Once the line with "Open Reports in" is found in the entries below, print it and each following line exactly, stopping after the line with "Given: Click the 适合屏幕 button"; print nothing else.

*** Opening of Data for this task ***

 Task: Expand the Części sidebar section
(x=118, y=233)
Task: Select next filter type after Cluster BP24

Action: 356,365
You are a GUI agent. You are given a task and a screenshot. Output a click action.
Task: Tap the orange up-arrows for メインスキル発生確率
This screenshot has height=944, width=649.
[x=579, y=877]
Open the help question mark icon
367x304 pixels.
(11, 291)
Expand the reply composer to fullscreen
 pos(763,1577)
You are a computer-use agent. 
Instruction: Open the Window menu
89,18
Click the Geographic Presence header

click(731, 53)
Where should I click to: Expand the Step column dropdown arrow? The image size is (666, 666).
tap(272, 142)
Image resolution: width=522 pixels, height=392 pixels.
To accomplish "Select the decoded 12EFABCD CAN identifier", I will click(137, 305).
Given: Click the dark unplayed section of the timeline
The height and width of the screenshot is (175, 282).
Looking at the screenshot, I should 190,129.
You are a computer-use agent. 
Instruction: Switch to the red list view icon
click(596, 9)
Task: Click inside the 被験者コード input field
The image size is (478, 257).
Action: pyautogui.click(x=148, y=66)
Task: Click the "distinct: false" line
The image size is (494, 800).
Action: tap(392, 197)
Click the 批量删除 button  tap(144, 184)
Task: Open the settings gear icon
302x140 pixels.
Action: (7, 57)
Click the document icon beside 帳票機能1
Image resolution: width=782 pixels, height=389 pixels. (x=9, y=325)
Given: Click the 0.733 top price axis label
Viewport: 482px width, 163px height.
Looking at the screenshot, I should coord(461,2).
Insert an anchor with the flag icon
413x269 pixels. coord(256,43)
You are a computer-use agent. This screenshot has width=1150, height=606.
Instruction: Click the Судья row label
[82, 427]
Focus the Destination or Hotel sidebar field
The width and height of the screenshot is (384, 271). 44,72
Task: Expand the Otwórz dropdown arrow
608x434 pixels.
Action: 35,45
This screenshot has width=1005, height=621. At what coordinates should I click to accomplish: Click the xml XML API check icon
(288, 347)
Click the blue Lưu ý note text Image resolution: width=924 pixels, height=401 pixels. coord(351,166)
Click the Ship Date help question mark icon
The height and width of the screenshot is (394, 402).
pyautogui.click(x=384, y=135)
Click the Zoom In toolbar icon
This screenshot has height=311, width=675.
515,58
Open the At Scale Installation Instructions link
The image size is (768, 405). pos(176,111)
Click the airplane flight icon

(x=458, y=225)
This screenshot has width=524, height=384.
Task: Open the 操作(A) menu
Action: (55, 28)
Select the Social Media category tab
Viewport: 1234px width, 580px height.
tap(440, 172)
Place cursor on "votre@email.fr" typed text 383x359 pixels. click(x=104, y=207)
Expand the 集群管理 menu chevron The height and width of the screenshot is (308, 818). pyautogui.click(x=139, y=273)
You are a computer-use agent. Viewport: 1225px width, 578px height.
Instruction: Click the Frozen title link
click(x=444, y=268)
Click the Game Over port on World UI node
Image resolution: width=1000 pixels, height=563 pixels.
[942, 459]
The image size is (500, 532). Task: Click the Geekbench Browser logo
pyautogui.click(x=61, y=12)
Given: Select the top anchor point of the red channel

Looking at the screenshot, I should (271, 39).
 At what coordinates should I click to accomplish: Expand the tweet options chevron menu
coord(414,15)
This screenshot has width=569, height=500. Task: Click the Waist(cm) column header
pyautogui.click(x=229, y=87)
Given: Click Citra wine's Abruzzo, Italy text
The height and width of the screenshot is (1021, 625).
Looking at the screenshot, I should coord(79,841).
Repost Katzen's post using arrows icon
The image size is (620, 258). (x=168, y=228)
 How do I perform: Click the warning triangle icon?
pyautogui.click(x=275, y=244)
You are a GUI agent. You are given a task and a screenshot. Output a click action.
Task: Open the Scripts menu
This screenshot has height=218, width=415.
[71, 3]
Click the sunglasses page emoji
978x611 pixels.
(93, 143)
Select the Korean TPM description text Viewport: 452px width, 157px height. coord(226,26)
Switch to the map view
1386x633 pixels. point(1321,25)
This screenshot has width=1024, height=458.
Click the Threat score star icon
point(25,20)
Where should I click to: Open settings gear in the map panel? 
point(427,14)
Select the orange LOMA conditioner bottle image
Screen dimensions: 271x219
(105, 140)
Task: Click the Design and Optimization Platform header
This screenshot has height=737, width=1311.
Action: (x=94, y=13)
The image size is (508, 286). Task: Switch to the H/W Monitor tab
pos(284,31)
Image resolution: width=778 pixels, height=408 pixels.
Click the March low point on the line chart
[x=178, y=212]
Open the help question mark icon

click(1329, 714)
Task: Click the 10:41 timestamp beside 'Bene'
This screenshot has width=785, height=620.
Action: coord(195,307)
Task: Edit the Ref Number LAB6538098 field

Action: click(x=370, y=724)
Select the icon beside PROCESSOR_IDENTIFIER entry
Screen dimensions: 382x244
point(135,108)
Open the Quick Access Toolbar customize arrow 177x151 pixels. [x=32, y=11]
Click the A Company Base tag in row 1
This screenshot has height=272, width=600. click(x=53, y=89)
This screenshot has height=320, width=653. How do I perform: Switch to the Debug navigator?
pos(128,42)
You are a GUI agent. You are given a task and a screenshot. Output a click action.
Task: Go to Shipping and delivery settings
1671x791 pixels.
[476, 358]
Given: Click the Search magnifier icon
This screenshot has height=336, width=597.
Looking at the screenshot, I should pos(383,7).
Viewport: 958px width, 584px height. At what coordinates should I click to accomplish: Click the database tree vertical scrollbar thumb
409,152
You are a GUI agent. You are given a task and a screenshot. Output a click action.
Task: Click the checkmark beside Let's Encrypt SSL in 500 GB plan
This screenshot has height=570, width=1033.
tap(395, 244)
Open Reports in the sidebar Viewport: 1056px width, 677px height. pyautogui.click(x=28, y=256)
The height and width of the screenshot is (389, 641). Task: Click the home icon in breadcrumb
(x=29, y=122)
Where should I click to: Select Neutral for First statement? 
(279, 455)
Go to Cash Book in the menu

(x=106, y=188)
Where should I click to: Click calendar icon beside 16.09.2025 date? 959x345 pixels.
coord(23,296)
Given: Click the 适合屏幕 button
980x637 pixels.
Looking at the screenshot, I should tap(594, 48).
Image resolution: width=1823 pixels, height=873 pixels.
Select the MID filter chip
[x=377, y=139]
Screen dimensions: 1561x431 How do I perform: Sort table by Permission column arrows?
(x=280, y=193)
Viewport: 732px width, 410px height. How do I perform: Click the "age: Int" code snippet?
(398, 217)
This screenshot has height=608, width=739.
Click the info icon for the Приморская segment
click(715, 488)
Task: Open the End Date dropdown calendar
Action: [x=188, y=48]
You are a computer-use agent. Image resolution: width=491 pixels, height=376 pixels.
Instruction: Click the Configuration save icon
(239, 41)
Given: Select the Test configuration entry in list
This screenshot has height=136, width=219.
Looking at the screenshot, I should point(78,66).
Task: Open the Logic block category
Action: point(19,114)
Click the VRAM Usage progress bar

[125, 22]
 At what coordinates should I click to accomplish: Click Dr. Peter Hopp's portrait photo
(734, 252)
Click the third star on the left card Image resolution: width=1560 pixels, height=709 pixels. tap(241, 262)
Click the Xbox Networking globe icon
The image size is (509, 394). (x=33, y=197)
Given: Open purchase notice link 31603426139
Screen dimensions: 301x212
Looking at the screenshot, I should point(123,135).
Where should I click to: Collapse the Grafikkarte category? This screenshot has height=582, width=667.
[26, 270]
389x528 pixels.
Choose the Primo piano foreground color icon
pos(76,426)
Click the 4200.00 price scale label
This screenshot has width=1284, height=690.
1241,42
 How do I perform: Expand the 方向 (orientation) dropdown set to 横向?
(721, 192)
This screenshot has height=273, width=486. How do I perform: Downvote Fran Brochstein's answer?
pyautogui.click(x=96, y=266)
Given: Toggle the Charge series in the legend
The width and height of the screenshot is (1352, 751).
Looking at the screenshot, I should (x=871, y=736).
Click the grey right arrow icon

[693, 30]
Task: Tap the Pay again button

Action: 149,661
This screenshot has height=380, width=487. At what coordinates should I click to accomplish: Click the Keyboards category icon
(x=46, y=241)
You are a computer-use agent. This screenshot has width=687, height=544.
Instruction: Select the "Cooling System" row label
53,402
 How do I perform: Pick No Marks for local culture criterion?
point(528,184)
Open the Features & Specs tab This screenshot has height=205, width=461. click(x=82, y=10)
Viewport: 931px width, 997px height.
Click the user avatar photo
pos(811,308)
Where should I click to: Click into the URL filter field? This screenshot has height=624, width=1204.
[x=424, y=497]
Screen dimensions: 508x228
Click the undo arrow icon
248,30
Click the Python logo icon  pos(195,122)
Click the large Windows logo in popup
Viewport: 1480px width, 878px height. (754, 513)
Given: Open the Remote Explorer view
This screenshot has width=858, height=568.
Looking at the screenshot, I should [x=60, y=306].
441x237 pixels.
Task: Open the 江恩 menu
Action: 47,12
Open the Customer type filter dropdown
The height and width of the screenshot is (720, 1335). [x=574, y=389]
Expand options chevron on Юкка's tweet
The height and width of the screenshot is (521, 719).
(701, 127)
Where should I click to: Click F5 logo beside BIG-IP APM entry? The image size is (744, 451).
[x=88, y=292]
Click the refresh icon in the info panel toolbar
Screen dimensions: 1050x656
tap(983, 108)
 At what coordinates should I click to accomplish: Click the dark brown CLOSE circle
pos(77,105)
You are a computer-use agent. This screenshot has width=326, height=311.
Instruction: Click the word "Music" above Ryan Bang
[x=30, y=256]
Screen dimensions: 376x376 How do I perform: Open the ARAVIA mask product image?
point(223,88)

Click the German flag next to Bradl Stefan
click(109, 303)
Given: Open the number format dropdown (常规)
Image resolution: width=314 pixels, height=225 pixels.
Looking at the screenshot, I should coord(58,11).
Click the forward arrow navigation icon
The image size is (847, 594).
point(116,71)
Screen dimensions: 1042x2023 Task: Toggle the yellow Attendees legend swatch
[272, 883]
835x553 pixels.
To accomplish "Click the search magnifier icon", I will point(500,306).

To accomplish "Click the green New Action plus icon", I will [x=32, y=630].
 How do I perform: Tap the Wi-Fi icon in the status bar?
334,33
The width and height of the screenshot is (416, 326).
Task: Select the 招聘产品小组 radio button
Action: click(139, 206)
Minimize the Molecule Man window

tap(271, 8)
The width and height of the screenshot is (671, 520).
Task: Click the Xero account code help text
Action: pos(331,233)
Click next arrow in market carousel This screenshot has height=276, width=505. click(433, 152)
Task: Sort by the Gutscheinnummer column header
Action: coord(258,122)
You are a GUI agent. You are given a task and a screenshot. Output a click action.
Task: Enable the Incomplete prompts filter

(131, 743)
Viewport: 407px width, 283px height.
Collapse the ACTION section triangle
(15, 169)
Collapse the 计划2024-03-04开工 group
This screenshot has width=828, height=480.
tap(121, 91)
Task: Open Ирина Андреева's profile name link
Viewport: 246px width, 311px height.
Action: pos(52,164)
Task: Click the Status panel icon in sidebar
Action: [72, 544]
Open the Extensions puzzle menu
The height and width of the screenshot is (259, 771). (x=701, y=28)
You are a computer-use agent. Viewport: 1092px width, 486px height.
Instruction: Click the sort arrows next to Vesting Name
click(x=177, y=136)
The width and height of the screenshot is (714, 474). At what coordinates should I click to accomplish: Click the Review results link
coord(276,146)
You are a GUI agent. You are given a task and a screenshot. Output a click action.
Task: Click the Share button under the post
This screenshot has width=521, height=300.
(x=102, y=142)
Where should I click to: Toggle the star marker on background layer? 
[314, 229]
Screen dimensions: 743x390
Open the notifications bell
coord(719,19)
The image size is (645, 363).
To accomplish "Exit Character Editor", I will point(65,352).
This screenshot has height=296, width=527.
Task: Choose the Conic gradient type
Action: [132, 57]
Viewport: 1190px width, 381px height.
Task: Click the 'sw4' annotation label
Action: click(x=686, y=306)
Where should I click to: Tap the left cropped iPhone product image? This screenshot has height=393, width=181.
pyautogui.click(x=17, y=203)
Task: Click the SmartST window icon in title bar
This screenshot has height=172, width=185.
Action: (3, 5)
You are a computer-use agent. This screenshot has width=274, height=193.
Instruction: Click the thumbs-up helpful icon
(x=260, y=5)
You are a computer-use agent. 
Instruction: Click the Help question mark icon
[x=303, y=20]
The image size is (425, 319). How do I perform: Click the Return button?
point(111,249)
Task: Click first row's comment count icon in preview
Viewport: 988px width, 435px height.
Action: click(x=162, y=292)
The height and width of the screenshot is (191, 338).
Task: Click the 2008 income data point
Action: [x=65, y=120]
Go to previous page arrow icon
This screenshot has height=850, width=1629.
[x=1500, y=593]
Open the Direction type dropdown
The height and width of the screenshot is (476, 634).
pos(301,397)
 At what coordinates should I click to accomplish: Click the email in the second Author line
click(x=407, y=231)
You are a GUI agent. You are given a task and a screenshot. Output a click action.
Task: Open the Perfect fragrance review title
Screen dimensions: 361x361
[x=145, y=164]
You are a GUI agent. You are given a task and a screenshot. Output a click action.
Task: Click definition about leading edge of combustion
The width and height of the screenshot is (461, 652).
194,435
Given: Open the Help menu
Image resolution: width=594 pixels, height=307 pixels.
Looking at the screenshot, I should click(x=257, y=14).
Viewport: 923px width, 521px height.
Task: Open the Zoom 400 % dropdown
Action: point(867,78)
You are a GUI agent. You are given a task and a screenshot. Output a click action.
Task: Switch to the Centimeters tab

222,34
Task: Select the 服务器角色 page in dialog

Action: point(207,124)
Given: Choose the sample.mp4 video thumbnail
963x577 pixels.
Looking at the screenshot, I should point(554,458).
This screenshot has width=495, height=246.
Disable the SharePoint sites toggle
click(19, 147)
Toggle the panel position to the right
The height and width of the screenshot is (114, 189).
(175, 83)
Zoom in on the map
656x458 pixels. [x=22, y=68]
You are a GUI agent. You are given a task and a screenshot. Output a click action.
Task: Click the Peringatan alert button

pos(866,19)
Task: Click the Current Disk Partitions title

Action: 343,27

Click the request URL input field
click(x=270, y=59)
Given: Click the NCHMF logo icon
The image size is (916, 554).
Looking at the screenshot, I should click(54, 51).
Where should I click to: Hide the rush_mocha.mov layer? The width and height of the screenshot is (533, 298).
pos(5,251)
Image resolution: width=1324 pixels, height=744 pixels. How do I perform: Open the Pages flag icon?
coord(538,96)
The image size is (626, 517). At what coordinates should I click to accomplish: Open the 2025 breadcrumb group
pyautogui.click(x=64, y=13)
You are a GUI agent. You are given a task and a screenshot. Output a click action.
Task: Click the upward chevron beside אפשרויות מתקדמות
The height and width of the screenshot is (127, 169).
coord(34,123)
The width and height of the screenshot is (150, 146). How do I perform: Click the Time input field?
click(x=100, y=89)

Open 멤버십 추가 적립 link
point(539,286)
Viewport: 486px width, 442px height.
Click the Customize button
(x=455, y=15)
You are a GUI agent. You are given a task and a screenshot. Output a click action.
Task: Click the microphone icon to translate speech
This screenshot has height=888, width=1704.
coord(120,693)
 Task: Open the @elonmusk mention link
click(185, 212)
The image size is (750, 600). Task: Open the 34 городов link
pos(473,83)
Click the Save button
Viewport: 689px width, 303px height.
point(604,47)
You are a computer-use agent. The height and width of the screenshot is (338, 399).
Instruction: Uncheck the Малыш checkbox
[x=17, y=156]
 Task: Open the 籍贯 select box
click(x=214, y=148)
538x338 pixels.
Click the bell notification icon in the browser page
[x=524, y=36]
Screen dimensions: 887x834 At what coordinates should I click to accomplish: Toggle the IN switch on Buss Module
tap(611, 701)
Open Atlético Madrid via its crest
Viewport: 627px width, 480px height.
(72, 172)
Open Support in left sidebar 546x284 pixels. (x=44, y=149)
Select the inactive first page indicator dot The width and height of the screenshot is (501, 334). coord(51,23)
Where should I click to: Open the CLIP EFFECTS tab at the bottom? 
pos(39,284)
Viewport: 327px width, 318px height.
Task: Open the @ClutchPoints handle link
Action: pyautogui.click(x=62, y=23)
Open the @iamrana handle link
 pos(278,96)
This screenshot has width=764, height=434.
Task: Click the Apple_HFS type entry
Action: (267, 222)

*** Close of Data for this task ***

◆ Answer section ◆
Open Reports in the sidebar Viewport: 1056px width, 677px height. pyautogui.click(x=28, y=256)
The height and width of the screenshot is (389, 641). Task: Click the home icon in breadcrumb
(x=29, y=122)
Where should I click to: Select Neutral for First statement? 
(279, 455)
Go to Cash Book in the menu

(x=106, y=188)
Where should I click to: Click calendar icon beside 16.09.2025 date? 959x345 pixels.
coord(23,296)
Given: Click the 适合屏幕 button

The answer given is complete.